The slideshow is built (purposely) with many Grunt plugins as a static website. This site may then be uploaded to Amazon S3 to host the live version. Because testing is vital I wanted to add something to the Grunt workflow that used tests. For a static website there was not much around the way of testing to do, besides html validation (which became it's own can-of-worms) so I thought validating the s3 upload would be a good place to use a test.

There were a few technologies in this mix besides Grunt: Jade templating and another TJ Holowaychuk project, Mocha for the tests.

The plan was this:

  • Generate something unique for the build
  • Insert into a comment on the index page
  • After s3 upload run the test
  • Look for the unique comment on the live site

The key to this approach was Grunt's own templating and one specific plugin to Grunt to make it all come together, grunt-env.

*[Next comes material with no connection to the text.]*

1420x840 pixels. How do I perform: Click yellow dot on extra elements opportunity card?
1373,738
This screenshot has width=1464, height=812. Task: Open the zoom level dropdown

You can see the entire Gruntfile.js, trimmed here to the pertinent bits:

// ...
grunt.initConfig({
// ...
    generatedTime : (new Date()).toISOString(), 
// ...  
  env : {
    vars : {
      DATETIME : '<%= generatedTime %>'
    }
  },
// ...  
  jade: {
    options: {
      pretty: false,
      data : {
    datetime : '<%= generatedTime %>',
    version : '<%= pkg.version %>'
      }
    },
    templates: {expand: true , cwd: 'src/jade', src: ['*.jade'], dest: 'tmp/', ext: '.html'}
  },
// ...
  test: {
// ...
    remote : {
      src: 'test/remote.js'
    }
  }
});
// ...

I picked the datetime of the grunt generation as the reasonably unique value and generated it into the 'generatedTime' external(/internal?) data variable thing. Which could then be injected into the index file using the Grunt's templating and Jade's external data import feature:

//
  Generated @ #{datetime}, version #{version}

At this point the template generates into a HTML file with the datetime of the generation embedded into the comment (and version via a similar mechanism). Now we let Grunt process normally and upload to S3, at which point in this target we want to run the test.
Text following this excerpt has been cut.